Hay una frase que resume todo: “Si muchas personas empiezan a quedarse cómodas y que la IA les resuelva, podemos tener Wally”. La dijo Sergio Candelo, socio fundador y director de Operaciones de Snoop Consulting y expresidente de la Cámara de Empresas de Software (Cessi), y no fue un chiste. Fue una advertencia con nombre y apellido cinematográfico sobre hacia dónde puede ir la humanidad si se entrega sin pelear.
Candelo estuvo en Paraná para hablar con jóvenes que participaron de la Semana del Emprendimiento e Innovación, organizada por el Consorcio Afideer en Villa Libertador San Martín y la capital entrerriana. El mensaje central que trajo no fue tecnológico sino actitudinal: antes de hacer cualquier tarea, frenar y preguntarse por qué se hace de esa manera. “Tenemos que cambiar ese chip”, resumió.
Para el especialista, la irrupción de la Inteligencia Artificial desde la aparición de ChatGPT hace tres años y medio fue “un cambio muy violento” por la velocidad con que se instaló en todas las áreas de la sociedad.

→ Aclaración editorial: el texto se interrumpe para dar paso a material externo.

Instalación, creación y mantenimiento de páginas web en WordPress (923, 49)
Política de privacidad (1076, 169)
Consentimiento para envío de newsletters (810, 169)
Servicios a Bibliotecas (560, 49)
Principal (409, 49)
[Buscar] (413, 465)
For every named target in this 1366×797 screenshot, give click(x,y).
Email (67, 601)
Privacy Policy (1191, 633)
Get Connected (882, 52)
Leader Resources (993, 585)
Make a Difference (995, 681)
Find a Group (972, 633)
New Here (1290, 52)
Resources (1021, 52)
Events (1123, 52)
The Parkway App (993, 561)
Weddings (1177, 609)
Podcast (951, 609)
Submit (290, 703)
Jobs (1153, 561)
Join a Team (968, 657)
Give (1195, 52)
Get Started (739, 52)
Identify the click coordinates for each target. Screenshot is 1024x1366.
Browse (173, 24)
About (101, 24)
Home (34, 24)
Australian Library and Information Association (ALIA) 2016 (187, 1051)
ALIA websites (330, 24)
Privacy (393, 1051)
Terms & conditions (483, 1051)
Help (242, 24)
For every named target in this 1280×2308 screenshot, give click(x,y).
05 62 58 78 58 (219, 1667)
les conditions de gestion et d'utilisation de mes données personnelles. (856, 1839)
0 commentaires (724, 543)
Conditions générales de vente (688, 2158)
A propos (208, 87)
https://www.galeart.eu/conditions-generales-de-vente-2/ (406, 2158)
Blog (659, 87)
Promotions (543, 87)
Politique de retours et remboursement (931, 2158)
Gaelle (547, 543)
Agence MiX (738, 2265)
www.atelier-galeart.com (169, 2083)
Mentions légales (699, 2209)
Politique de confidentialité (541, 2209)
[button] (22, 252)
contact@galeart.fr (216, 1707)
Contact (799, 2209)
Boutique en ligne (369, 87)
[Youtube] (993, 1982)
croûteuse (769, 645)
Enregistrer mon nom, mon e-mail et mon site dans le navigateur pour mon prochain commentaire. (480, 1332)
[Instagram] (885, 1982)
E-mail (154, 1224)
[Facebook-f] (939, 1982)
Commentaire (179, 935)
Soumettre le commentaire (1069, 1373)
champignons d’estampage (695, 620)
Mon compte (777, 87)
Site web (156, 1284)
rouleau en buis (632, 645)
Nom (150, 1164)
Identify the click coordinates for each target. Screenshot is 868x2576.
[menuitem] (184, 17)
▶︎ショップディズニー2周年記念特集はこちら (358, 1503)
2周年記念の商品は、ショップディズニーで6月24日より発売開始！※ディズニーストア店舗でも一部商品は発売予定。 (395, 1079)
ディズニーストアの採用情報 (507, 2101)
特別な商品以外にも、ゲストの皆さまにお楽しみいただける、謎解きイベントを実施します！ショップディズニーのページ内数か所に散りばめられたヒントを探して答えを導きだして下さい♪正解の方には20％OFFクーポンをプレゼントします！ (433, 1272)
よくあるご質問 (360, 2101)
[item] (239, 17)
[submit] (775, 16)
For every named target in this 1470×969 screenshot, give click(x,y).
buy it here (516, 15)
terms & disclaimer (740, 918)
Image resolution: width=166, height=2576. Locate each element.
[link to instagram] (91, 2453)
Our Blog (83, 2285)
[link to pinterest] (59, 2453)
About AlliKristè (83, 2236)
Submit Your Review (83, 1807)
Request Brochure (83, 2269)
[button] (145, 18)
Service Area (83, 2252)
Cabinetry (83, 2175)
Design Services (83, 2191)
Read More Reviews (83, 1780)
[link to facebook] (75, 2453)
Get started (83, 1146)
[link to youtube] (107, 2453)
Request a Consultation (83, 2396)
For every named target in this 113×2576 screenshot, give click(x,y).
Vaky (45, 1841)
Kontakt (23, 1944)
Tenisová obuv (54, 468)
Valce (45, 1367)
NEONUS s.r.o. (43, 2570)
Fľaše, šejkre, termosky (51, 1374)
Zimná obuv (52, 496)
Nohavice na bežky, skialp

Y lo que viene no es más tranquilo. “2026 es el año que más cambios vamos a notar”, anticipó, aunque admitió con honestidad inusual para alguien del sector que no sabe cómo va a terminar este año ni qué va a pasar en 2027. Esa incertidumbre, viniendo de un experto, dice bastante.
Uno de los datos más contundentes que aportó tiene que ver con el mercado laboral tecnológico: según la encuesta de la Cámara de Software, por primera vez se registró una baja en el empleo del sector. No fue un estancamiento, fue una caída que ya marca tendencia. La IA no solo transforma la forma de trabajar; también está redibujando quién trabaja y cuántos.
Frente a ese panorama, Candelo rechazó la pasividad como respuesta. Quien deja que la IA resuelva todo sin cuestionar los resultados, advirtió, va a tener cada vez menos capacidad de raciocinio. El camino opuesto, en cambio, abre una posibilidad enorme: “Si yo soy el que domina la actividad, le pregunto, lo uso y son asistentes que me ayudan, creo que te recontra potenciás y pasás a ser un superhumano en realidad”. La diferencia entre uno y otro escenario no es tecnológica. Es una decisión.
El ejecutivo se describió como optimista, pero con condiciones. La IA puede ser una palanca extraordinaria para investigar, aprender y producir, siempre que el usuario mantenga el dominio cognitivo sobre la herramienta. Lo que no acepta es el conformismo disfrazado de modernidad: usar la tecnología para no pensar no es innovar, es rendirse. Y esa distinción, en un contexto donde la transición todavía no terminó y cada mes trae novedades que sorprenden hasta a los propios especialistas, es más urgente que nunca.